>>

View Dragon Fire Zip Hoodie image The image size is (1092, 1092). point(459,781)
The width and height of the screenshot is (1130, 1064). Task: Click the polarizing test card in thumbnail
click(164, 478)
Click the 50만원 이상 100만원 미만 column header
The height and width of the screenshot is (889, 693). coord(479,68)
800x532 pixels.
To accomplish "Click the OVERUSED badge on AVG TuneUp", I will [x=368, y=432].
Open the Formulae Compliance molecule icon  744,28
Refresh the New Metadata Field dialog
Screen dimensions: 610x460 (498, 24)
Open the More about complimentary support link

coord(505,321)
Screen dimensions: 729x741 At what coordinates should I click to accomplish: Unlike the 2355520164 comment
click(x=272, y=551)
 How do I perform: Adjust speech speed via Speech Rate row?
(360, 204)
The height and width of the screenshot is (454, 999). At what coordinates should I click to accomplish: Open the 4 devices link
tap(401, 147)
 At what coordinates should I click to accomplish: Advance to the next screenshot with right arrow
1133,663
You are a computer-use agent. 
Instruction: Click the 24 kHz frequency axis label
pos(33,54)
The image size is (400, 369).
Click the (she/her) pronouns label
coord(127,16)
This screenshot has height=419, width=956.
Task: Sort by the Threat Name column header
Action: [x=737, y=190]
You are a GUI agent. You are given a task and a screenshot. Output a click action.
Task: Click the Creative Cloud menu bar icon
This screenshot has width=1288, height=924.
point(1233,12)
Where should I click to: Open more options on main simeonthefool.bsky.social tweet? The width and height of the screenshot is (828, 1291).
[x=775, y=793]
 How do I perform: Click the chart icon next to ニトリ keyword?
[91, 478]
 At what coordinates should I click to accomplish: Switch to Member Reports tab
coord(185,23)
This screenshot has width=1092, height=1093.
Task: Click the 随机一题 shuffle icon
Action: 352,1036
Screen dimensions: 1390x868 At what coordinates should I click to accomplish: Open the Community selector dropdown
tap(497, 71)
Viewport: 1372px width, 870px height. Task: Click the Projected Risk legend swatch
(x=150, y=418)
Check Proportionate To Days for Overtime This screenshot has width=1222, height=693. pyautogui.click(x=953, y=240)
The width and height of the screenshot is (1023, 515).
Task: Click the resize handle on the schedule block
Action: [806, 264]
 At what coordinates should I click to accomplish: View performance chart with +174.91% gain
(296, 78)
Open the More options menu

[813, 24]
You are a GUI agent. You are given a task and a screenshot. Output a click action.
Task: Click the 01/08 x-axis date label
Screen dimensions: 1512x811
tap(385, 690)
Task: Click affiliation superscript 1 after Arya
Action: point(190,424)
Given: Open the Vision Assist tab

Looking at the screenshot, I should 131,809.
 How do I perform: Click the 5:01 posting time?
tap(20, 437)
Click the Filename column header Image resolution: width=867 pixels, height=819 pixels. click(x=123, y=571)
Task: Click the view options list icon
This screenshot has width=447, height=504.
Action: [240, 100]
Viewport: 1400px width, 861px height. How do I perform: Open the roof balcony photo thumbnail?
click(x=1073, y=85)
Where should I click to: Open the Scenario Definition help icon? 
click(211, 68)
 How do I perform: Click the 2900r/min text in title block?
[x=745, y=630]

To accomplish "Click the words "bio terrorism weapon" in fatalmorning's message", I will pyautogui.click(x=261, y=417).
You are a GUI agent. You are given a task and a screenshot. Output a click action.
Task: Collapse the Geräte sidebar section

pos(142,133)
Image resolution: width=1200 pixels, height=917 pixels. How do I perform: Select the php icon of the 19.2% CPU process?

<<

Exercise aim: Locate each row above containing the string "link", treating uppercase and lowercase as different, and copy those rows in full.

Complete response:
Open the More about complimentary support link
The height and width of the screenshot is (454, 999). At what coordinates should I click to accomplish: Open the 4 devices link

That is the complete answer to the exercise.